NEW YORK — NASA’s newest space telescope, an ambitious X-ray observatory, launched into orbit June 13 on a mission to peer deep into the universe and study the violent regions around black holes.
The Nuclear Spectroscopic Telescope Array (NuSTAR) spacecraft launched spaceward at the tip of an Orbital Sciences Corp. Pegasus XL rocket, which itself was carried into launch position by a high-altitude L-1011 Stargazer jet aircraft. At 12 p.m. Eastern Time, the plane dropped the rocket where the booster fired its engines for its climb into the sky.
“Today was a great day for NuSTAR, a great day for Pegasus, a great day for the entire launch team,” Tim Dunn, NASA’s assistant launch director, said after the liftoff. “We thank Orbital Sciences for the ride, and we’re ready to get into the science portion of the mission.”
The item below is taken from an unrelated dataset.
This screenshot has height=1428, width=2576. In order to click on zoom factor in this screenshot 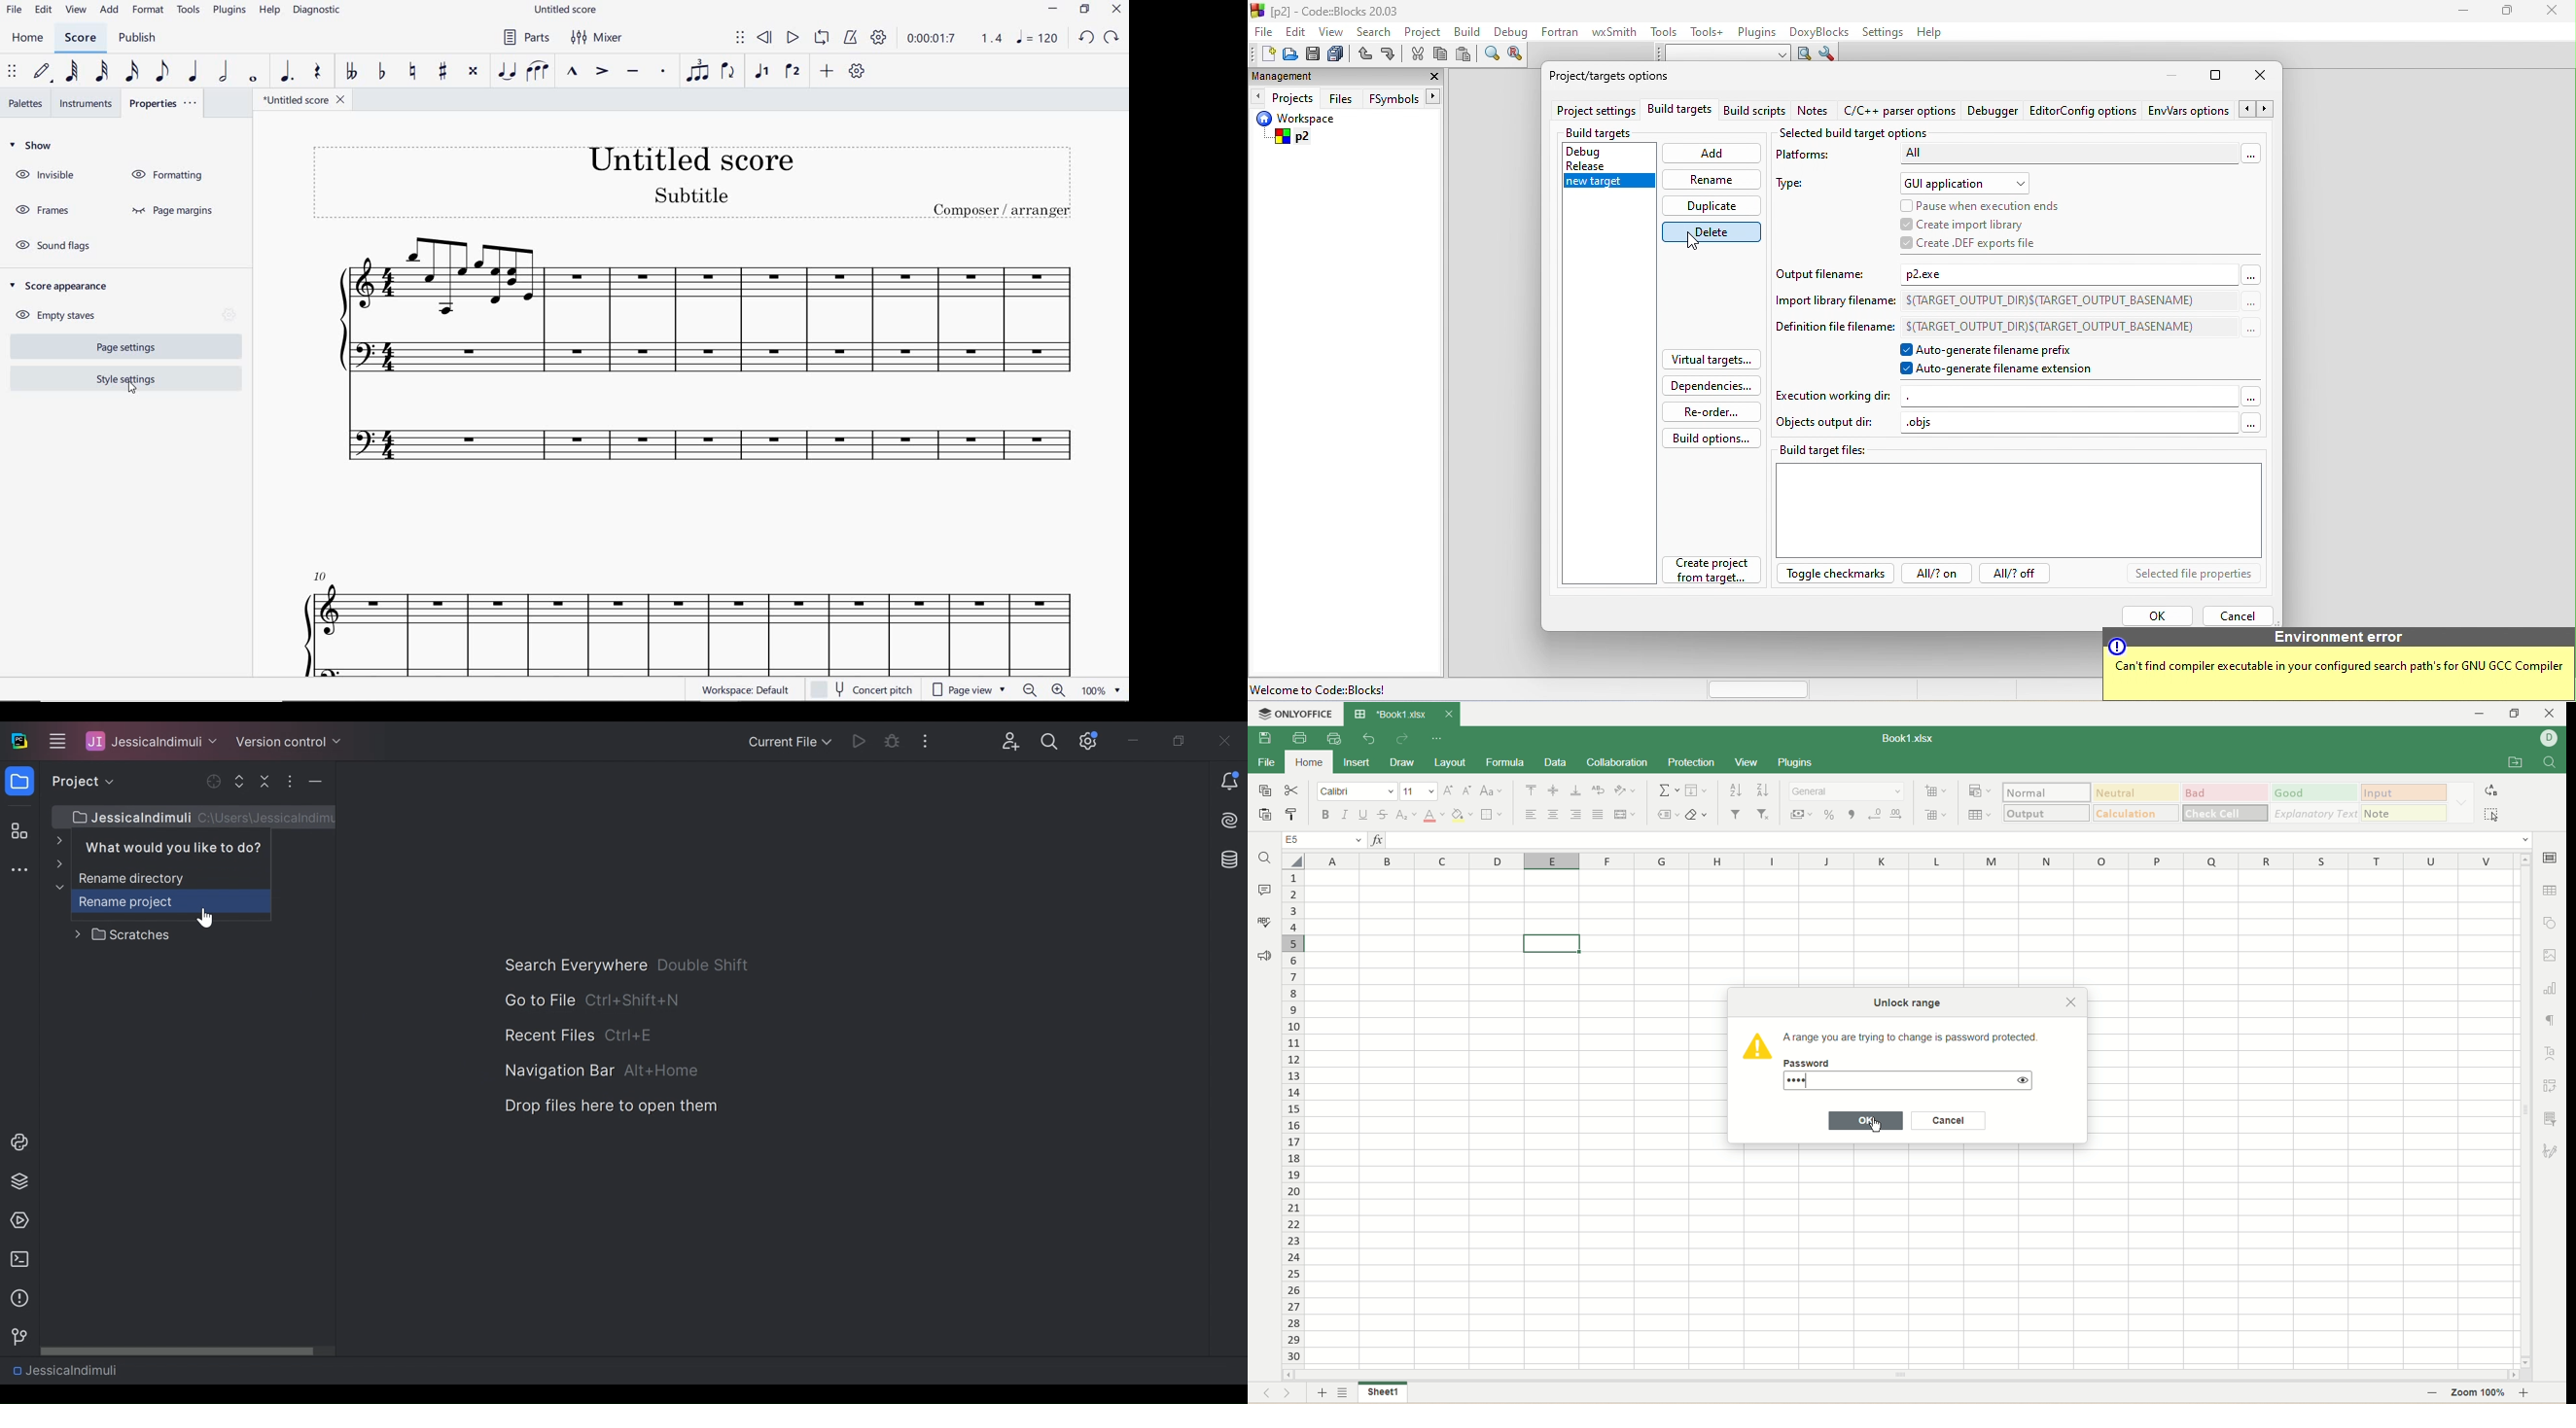, I will do `click(1100, 690)`.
The liftoff occurred just south of the Kwajalein Atoll in the Pacific Ocean. Originally scheduled for 11:30 a.m. Eastern Time, the launch was delayed 30 minutes to allow technicians to resolve a minor technical issue.
The $165 million NuSTAR observatory is beginning a two-year mission to probe high-energy regions of the universe, including black holes and the remnants of stars that died in supernova explosions. It will use a telescope sensitive to regions of the X-ray spectrum of light that are higher in energy than observed before.
“With NuSTAR, we’ll be able to image the sky, read the story and understand things like how galaxies form, and how black holes grow,” NuSTAR Principal Investigator Fiona Harrison of the California Institute of Technology said during a June 11 press briefing. “It will pinpoint these massive black holes and locate them within galaxies.”
In the next several days, NuSTAR will extend a 10-meter mast that will separate the spacecraft’s optics from a focal point where a camera is placed, making the whole instrument roughly the length of a school bus. The telescope uses two optical units made of 133 nested layers of glass each, which will collect X-ray light and deflect it to the focal point at the mast’s other end.
One of the telescope’s first targets will be a well-known black hole close to home.
“One of the first things we’ll look at is Cygnus X-1, a black hole in our own galaxy, which acts as a perfect point source for us to check how crisp our images are,” said William Craig, NuSTAR instrument manager at the University of California at Berkeley.
NuSTAR also will study the center of the Milky Way galaxy, where a supermassive black hole containing the mass of 4 million suns is thought to reside. A number of fuzzy light sources at the galaxy’s center suggest the presence of this black hole, but details are scant.
NuSTAR will “give us both the energy and location of all these sources, allowing us to really probe in the high energy [spectra] into the physics of the objects that are at the galactic center,” Craig said. “It opens up a new window into the high-energy universe.”